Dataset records
....

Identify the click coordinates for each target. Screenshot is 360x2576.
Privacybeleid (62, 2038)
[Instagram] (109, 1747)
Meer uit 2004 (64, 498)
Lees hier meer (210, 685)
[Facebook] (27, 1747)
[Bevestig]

....

Instructions for the task :: Reproduce each of the records word for word.

Output ::
Identify the click coordinates for each target. Screenshot is 360x2576.
Privacybeleid (62, 2038)
[Instagram] (109, 1747)
Meer uit 2004 (64, 498)
Lees hier meer (210, 685)
[Facebook] (27, 1747)
[Bevestig]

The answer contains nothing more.